Input data ::

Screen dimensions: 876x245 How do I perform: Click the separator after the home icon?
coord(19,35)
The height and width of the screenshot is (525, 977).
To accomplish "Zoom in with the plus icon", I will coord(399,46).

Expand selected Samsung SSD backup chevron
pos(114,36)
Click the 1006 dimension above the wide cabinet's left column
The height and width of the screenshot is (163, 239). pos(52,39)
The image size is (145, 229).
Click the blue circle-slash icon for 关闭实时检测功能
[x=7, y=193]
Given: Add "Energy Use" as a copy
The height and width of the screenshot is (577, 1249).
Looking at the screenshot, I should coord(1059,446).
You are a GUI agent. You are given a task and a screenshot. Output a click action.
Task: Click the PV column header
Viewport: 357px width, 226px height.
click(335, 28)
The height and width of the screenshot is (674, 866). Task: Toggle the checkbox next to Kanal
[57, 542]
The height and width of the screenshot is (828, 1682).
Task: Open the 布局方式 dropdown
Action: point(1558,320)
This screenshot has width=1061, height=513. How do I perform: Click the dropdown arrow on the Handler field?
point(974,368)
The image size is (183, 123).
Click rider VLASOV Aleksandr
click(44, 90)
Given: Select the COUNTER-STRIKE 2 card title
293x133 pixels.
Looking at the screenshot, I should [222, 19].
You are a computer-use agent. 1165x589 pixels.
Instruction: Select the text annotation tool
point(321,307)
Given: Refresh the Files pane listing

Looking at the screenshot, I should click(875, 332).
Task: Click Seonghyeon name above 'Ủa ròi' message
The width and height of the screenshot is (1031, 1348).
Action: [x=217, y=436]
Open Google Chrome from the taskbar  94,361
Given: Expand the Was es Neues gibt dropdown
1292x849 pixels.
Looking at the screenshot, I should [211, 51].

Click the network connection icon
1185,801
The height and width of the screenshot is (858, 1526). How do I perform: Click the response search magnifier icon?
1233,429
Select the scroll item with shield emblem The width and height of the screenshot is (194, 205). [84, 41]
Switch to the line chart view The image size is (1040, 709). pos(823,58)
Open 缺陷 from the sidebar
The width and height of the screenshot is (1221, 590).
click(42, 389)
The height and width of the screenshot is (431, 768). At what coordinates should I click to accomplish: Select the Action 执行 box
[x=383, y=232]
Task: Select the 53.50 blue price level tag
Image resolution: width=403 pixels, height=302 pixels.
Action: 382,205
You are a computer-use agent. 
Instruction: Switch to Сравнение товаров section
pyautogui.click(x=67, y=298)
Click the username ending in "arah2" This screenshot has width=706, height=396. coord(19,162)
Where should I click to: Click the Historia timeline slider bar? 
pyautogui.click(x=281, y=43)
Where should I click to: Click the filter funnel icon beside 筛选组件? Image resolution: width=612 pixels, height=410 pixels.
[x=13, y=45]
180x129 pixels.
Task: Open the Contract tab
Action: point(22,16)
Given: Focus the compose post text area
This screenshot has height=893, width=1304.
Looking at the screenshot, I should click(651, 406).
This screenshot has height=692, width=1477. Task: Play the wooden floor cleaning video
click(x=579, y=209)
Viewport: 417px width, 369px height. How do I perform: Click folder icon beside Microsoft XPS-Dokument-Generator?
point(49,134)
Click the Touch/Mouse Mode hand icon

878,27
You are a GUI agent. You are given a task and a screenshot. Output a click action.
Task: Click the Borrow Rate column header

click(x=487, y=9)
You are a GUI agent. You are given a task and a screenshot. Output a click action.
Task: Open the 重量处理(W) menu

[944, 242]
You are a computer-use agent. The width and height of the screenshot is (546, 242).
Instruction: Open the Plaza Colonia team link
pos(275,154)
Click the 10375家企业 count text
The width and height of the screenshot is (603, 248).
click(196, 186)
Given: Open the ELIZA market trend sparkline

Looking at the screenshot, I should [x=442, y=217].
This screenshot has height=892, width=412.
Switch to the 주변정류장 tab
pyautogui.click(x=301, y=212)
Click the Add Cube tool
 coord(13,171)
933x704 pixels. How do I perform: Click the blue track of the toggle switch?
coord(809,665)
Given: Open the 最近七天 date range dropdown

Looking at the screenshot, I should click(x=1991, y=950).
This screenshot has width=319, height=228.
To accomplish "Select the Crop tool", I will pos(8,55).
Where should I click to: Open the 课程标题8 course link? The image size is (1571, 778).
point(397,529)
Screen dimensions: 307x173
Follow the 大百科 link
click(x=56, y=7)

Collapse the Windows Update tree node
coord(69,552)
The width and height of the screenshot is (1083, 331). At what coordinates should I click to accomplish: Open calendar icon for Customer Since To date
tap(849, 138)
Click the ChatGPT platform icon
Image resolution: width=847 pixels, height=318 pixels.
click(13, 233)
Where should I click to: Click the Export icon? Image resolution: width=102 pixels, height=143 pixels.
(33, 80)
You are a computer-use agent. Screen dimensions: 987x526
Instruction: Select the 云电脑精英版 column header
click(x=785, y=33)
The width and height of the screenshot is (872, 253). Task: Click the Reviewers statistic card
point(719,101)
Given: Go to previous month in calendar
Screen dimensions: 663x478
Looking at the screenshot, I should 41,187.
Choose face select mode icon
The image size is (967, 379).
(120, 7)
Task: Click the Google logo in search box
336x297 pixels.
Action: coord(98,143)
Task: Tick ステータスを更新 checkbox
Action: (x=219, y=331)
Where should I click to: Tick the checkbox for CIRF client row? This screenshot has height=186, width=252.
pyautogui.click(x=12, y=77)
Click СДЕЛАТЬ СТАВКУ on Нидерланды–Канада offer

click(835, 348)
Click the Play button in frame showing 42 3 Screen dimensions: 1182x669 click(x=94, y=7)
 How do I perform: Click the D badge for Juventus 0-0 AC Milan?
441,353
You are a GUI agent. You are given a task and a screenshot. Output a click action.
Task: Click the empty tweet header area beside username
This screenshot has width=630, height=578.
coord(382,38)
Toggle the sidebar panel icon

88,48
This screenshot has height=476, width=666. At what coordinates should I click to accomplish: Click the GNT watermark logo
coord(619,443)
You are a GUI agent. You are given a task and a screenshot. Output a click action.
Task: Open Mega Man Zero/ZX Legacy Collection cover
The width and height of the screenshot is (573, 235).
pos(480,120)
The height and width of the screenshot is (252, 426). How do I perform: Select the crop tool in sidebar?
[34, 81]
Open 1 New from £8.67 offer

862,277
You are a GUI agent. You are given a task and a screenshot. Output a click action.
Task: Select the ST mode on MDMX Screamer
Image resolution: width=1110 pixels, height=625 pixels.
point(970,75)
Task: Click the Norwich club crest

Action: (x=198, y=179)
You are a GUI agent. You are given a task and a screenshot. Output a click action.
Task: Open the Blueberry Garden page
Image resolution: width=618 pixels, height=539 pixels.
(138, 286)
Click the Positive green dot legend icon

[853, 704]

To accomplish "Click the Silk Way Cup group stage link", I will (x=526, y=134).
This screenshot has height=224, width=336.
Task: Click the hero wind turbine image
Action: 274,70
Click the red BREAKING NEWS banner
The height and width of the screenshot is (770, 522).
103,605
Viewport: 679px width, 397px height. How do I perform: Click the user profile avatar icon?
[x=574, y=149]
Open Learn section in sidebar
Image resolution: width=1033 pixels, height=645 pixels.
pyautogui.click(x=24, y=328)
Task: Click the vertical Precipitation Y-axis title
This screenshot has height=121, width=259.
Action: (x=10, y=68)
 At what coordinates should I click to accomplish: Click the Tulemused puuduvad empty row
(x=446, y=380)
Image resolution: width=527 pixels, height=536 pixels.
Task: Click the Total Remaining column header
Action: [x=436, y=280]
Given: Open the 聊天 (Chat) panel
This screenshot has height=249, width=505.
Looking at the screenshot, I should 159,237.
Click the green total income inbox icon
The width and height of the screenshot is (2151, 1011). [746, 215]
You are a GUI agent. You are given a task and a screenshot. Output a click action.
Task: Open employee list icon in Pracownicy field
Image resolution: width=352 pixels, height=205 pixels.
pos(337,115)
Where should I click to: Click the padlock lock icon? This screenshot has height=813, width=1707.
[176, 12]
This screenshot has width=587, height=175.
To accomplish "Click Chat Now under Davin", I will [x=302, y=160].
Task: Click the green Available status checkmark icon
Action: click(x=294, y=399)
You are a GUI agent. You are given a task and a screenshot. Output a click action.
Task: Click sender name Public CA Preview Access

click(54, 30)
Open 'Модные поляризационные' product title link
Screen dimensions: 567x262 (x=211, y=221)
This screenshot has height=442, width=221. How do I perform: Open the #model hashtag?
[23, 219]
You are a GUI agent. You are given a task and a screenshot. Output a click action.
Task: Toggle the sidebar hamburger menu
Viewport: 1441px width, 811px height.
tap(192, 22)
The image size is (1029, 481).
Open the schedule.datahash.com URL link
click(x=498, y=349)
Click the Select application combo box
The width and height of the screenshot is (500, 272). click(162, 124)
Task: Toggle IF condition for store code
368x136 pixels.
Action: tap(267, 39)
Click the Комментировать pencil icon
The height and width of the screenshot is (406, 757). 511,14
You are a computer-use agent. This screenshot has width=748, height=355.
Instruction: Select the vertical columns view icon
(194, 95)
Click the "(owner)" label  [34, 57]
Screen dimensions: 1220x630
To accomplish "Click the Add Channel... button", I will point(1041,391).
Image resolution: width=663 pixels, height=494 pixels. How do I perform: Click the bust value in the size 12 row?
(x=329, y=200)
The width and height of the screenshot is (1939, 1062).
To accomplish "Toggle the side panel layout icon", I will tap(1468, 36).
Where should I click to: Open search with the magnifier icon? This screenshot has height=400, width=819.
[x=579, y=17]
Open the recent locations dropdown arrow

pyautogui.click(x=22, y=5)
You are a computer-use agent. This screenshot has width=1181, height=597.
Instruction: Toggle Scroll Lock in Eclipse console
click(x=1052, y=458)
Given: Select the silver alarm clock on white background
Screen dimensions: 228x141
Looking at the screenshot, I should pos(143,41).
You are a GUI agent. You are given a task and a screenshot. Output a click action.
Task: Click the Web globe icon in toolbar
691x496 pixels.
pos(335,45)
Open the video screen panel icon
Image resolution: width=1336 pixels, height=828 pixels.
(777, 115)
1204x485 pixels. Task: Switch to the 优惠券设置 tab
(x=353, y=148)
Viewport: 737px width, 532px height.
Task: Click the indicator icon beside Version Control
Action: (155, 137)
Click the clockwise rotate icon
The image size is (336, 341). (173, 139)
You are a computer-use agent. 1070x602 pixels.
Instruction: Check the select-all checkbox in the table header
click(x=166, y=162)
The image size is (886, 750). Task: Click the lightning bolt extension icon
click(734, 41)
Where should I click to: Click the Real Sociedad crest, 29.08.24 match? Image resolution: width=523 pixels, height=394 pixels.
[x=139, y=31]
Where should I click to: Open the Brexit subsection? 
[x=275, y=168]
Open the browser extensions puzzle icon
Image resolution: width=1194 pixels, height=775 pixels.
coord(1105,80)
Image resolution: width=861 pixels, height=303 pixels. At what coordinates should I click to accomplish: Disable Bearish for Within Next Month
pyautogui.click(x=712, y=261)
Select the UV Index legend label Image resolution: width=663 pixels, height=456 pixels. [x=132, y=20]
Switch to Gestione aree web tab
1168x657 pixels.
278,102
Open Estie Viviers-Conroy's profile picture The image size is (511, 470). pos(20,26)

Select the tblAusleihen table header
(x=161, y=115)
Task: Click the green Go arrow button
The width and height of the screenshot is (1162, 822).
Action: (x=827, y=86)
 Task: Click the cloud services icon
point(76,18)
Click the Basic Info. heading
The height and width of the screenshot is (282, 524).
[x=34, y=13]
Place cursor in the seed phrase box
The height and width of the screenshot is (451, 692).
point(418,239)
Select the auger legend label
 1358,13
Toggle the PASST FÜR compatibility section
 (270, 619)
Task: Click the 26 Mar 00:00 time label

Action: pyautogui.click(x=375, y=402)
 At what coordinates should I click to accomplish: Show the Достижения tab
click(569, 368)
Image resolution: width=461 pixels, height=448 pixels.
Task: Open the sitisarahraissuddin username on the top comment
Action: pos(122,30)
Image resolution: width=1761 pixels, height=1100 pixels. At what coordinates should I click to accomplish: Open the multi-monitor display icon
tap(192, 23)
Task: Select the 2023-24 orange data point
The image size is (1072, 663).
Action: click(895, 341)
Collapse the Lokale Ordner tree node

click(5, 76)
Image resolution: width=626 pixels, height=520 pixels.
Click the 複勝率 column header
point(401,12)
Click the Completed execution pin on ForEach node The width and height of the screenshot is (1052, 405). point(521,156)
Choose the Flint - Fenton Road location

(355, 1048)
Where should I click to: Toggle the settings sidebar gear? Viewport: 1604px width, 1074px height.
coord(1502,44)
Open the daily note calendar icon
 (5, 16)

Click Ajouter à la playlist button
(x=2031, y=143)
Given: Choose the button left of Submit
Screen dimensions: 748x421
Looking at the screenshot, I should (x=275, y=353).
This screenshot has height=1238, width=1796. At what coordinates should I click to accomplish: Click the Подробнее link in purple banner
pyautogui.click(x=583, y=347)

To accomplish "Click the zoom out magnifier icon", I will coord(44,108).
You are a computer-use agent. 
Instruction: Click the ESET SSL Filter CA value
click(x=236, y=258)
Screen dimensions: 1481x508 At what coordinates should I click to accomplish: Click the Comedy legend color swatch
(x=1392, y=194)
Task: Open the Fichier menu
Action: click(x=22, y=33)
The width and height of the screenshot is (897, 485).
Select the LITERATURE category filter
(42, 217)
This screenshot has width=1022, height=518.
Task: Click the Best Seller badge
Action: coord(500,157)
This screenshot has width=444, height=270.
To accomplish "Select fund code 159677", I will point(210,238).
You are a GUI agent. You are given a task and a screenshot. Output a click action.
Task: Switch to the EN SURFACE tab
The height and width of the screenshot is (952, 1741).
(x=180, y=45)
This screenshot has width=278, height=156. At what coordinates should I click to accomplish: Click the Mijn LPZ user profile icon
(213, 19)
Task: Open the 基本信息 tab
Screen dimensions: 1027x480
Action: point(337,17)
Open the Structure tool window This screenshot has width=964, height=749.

Instructions for the task :: Format the lines from the beginning of the rows above through the line containing "[x=7, y=193]", inclusive, as a Markdown table with the columns No. and Line. Number each line and omit blank lines.

Final result ::
| No. | Line |
|---|---|
| 1 | Screen dimensions: 876x245 How do I perform: Click the separator after the home icon? |
| 2 | coord(19,35) |
| 3 | The height and width of the screenshot is (525, 977). |
| 4 | To accomplish "Zoom in with the plus icon", I will coord(399,46). |
| 5 | Expand selected Samsung SSD backup chevron |
| 6 | pos(114,36) |
| 7 | Click the 1006 dimension above the wide cabinet's left column |
| 8 | The height and width of the screenshot is (163, 239). pos(52,39) |
| 9 | The image size is (145, 229). |
| 10 | Click the blue circle-slash icon for 关闭实时检测功能 |
| 11 | [x=7, y=193] |